[Collected data entries]
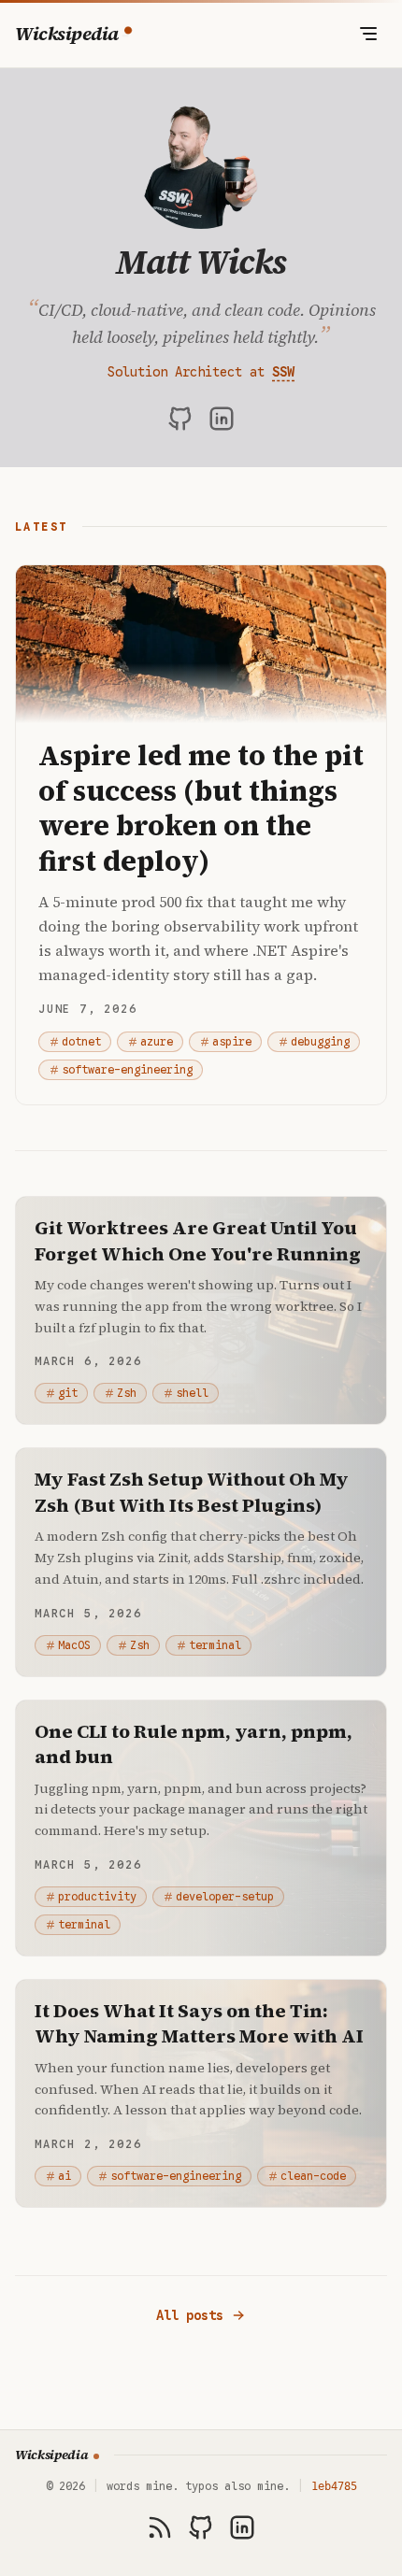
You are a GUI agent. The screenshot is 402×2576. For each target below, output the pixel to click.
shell (192, 1393)
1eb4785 (334, 2486)
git (68, 1393)
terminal (215, 1645)
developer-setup (225, 1896)
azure (156, 1041)
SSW (283, 371)
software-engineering (127, 1069)
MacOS (74, 1645)
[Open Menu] (368, 33)
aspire (231, 1041)
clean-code (313, 2176)
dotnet (81, 1041)
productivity (97, 1896)
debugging (320, 1041)
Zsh (126, 1393)
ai (64, 2176)
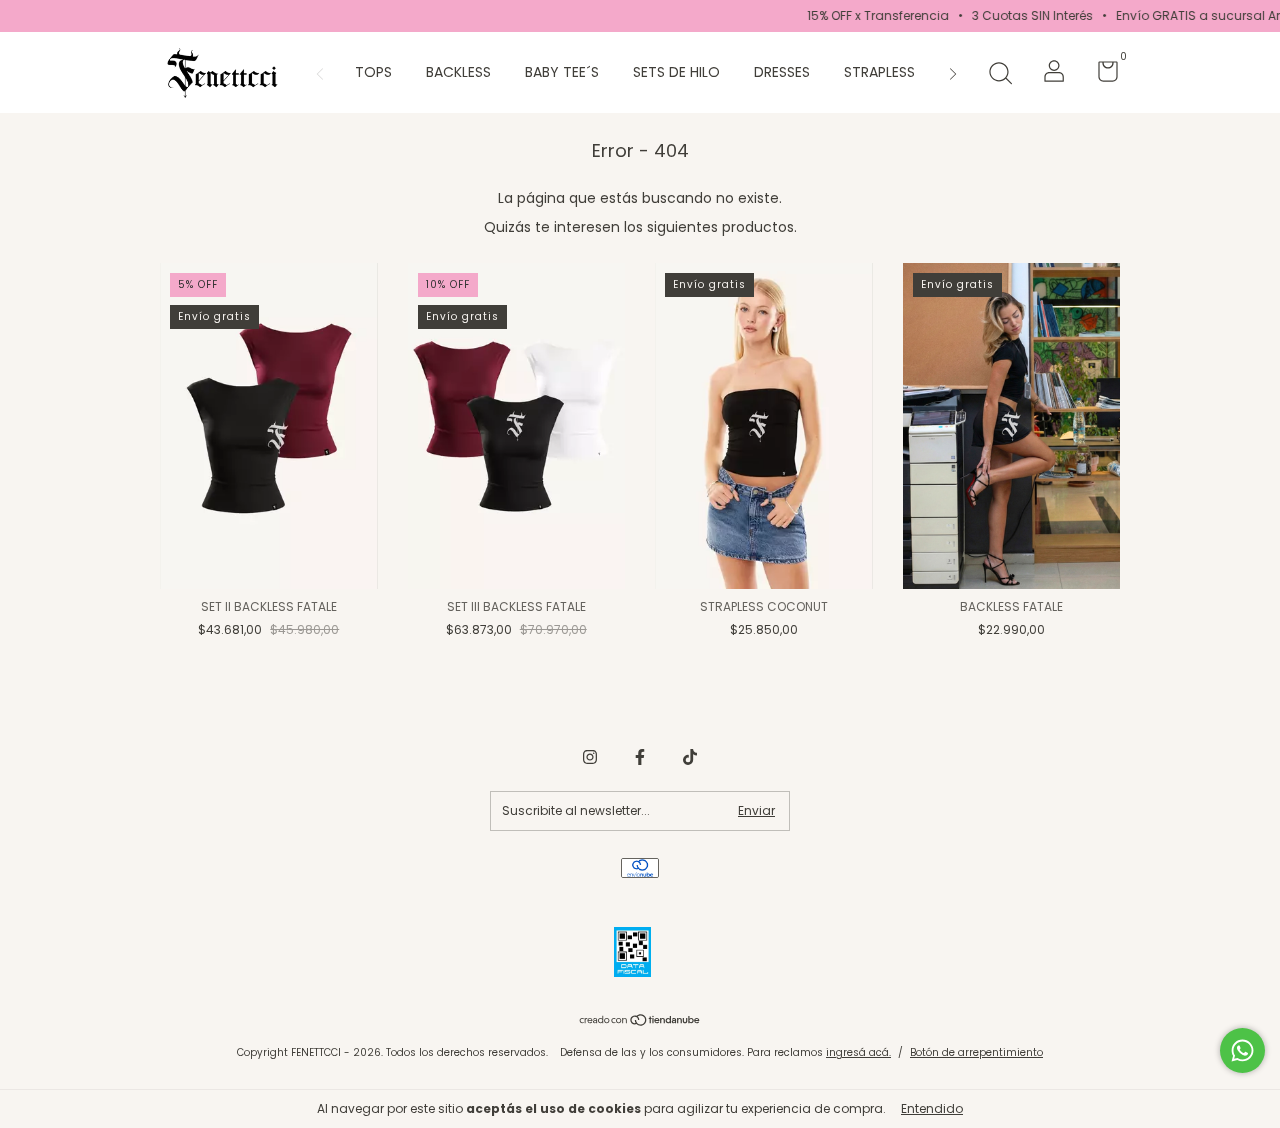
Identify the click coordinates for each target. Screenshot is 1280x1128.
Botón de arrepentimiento (976, 1052)
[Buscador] (1000, 74)
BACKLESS (458, 72)
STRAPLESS (879, 72)
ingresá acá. (858, 1052)
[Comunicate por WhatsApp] (1242, 1050)
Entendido (932, 1108)
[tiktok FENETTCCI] (690, 757)
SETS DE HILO (676, 72)
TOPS (373, 72)
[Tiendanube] (640, 1022)
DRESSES (782, 72)
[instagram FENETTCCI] (590, 757)
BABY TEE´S (562, 72)
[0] (1100, 75)
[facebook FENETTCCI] (640, 757)
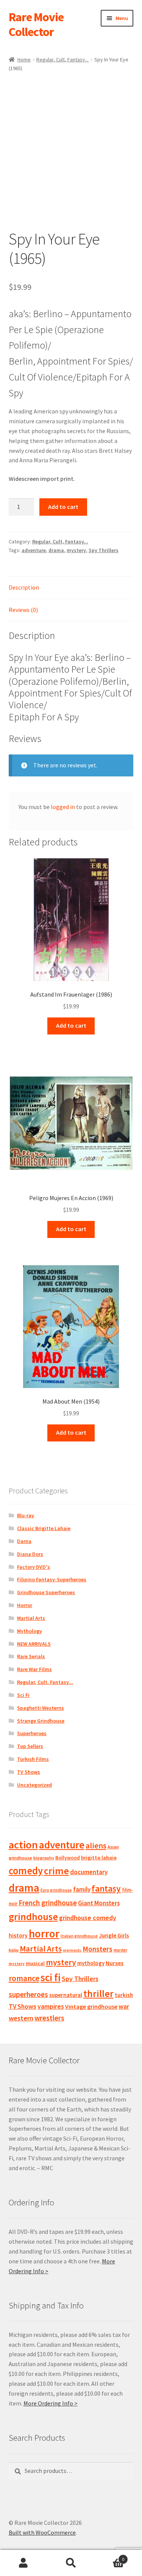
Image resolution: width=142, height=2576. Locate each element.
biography (43, 1858)
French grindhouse (48, 1902)
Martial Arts (31, 1618)
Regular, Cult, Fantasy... (62, 59)
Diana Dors (30, 1554)
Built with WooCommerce (42, 2532)
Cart (109, 2556)
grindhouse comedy (87, 1917)
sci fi (51, 1977)
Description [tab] (24, 587)
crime (56, 1871)
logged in (63, 807)
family (82, 1889)
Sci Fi (23, 1695)
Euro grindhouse (56, 1890)
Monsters (97, 1948)
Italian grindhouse (79, 1936)
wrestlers (49, 2017)
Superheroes (32, 1733)
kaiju (14, 1950)
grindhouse (33, 1916)
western (21, 2018)
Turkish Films (33, 1759)
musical (35, 1963)
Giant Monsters (99, 1903)
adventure (34, 550)
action (23, 1844)
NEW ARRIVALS (34, 1643)
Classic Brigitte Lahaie (43, 1528)
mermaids (72, 1950)
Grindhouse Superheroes (46, 1592)
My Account (23, 2563)
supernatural (65, 1995)
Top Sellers (30, 1746)
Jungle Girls (114, 1935)
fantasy (106, 1888)
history (18, 1935)
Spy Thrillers (104, 550)
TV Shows (28, 1771)
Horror (24, 1605)
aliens (96, 1845)
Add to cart (63, 506)
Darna (24, 1541)
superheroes (28, 1994)
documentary (89, 1872)
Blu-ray (25, 1515)
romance (24, 1978)
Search (71, 2563)
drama (56, 550)
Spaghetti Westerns (40, 1707)
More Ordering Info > (50, 2403)
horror (44, 1934)
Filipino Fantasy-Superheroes (51, 1579)
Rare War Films (34, 1669)
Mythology (29, 1631)
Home (24, 59)
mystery (76, 550)
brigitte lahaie (99, 1857)
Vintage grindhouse (91, 2006)
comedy (26, 1870)
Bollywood (67, 1858)
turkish (124, 1995)
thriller (98, 1994)
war (124, 2006)
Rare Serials (31, 1656)
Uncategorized (34, 1784)
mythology (91, 1963)
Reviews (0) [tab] (23, 609)
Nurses (114, 1963)
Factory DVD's (33, 1566)
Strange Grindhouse (40, 1720)
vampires (50, 2006)
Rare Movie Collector (36, 24)
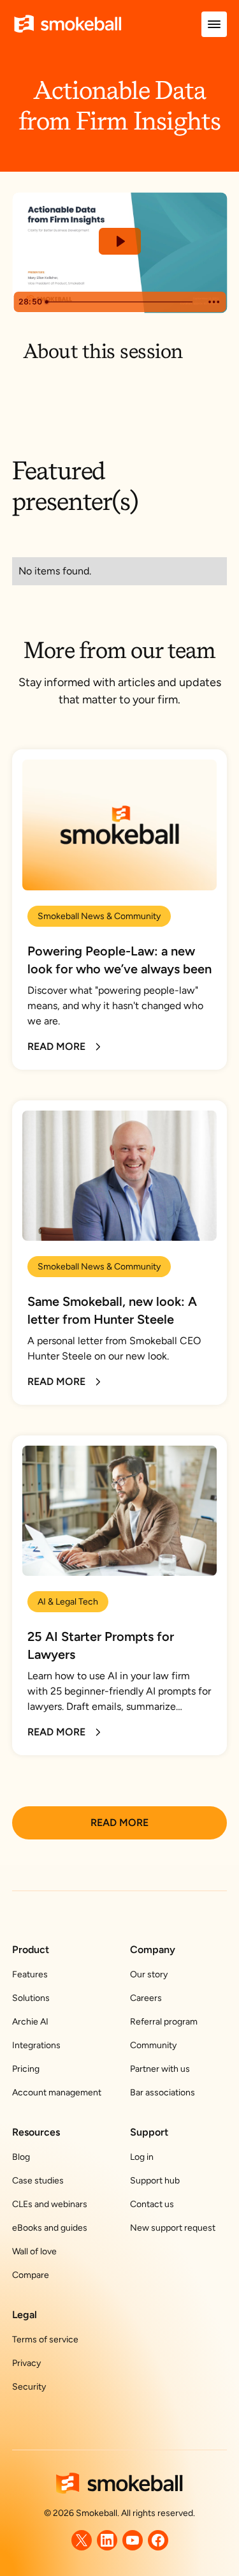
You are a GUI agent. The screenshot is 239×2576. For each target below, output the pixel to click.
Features (30, 1974)
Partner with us (160, 2068)
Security (29, 2386)
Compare (30, 2275)
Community (153, 2045)
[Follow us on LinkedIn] (107, 2540)
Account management (56, 2092)
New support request (172, 2227)
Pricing (26, 2068)
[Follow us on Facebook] (158, 2540)
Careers (146, 1998)
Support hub (155, 2180)
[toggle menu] (214, 24)
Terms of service (45, 2339)
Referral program (164, 2021)
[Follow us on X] (81, 2540)
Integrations (36, 2045)
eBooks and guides (49, 2227)
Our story (149, 1974)
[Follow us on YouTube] (132, 2540)
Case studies (38, 2180)
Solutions (31, 1998)
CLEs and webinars (49, 2204)
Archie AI (30, 2021)
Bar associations (162, 2092)
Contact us (152, 2204)
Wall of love (34, 2251)
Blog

YOUR GOAL — Retype the entries above exactly, but only from the line containing "Spy Thrillers (104, 550)" through the line containing "Home (24, 59)", both included.

SOLVED EXERCISE —
Spy Thrillers (104, 550)
TV Shows (28, 1771)
Horror (24, 1605)
aliens (96, 1845)
Add to cart (63, 506)
Darna (24, 1541)
superheroes (28, 1994)
documentary (89, 1872)
Blu-ray (25, 1515)
romance (24, 1978)
Search (71, 2563)
drama (56, 550)
Spaghetti Westerns (40, 1707)
More Ordering Info > (50, 2403)
horror (44, 1934)
Filipino Fantasy-Superheroes (51, 1579)
Rare War Films (34, 1669)
Mythology (29, 1631)
Home (24, 59)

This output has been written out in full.